QUOTED PASSAGE:
Valentin N. Hartmann, Marc Toussaint

Machine Learning & Robotics Lab, University of Stuttgart, Germany
Learning and Intelligent Systems Group, TU Berlin, Germany

Brief: We use a search over possible assignments and orders in combination with a prioritized multi-robot path planner to produce a low makespan solution to a subset of TAMP problems.

For a more in-depth, but hopefully more accessible version than the paper itself, have a look at my post on this paper.

Abstract:

We propose an approach to find low-makespan solutions to multi-robot multi-task planning problems in environments where robots block each other from completing tasks simultaneously. We introduce a formulation of the problem that allows for an approach based on greedy descent with random restarts for generation of the task assignment and task sequence. We then use a multi-agent path planner to evaluate the makespan of a given assignment and sequence. The planner decomposes the problem into multiple simple subproblems that only contain a single robots and a single task, and can thus be solved quickly to produce a solution for a fixed task sequence. The solutions to the subproblems are then combined to form a valid solution to the original problem. We showcase the approach on robotic stippling and robotic bin picking with up to 4 robot arms. The makespan of the solutions found by our algorithm are up to 30% lower compared to a greedy approach.

GIVEN DATA:
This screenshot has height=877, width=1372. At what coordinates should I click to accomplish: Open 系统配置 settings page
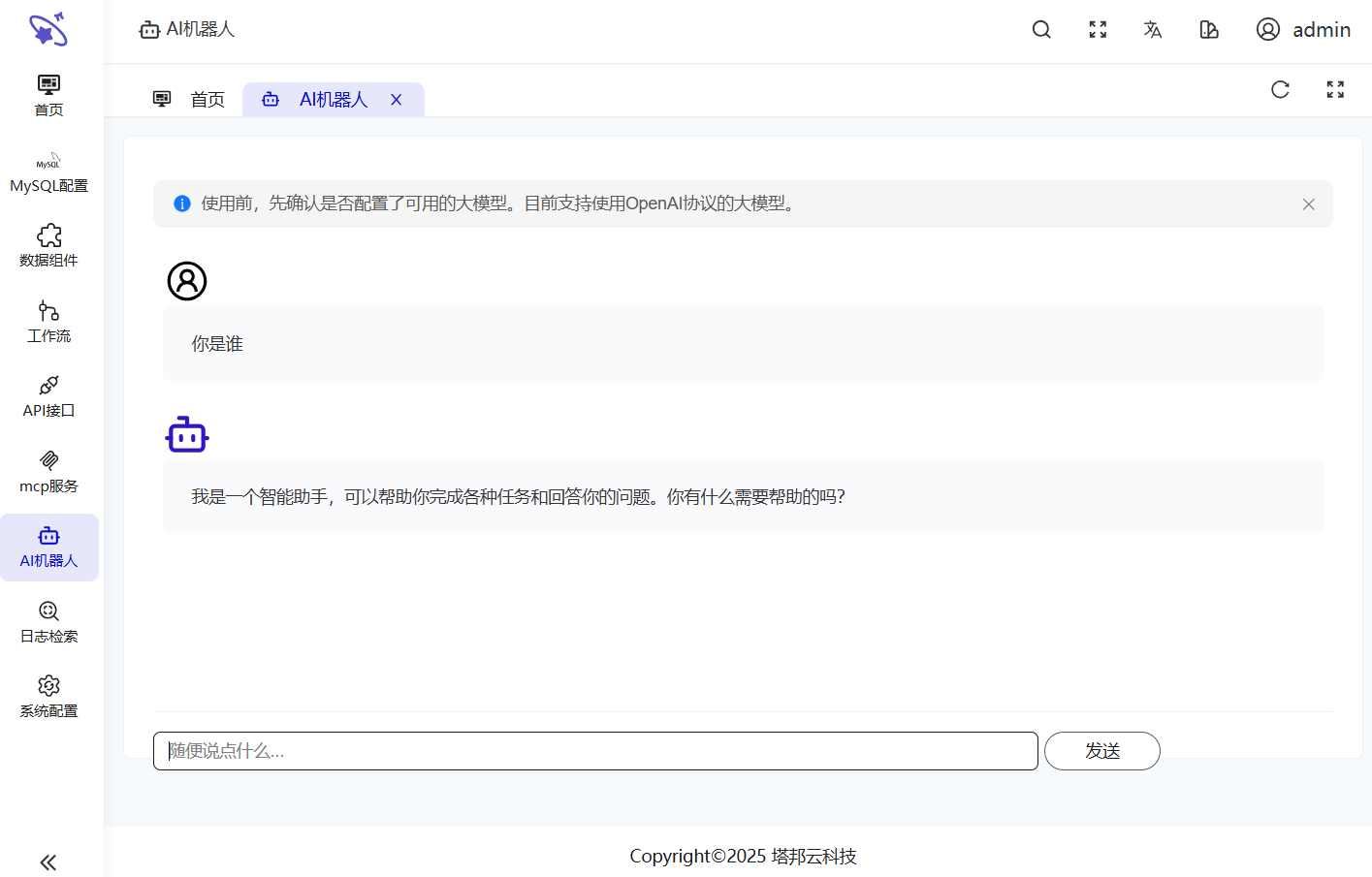coord(48,698)
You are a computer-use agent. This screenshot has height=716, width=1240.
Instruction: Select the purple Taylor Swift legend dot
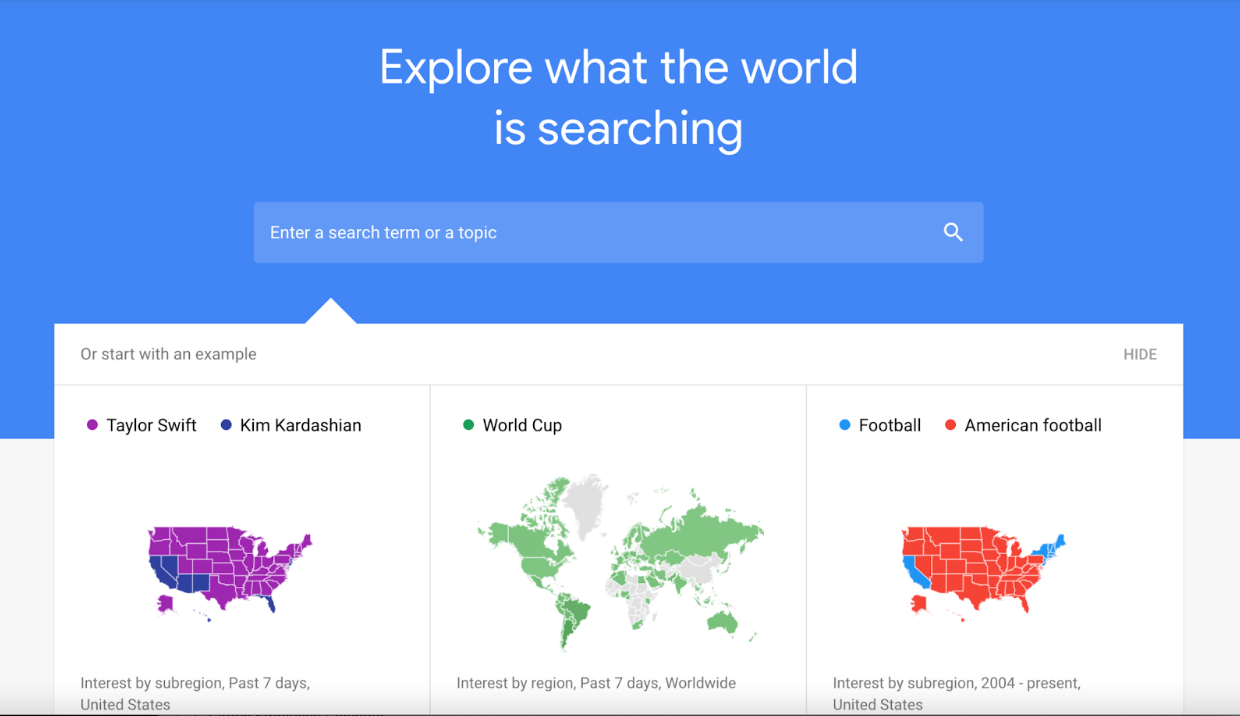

WHAT YOU ARE ASKED TO DO:
Please list every organization named in the multi-robot planning page above.

PROBLEM SOLUTION:
Machine Learning & Robotics Lab
University of Stuttgart
Learning and Intelligent Systems Group
TU Berlin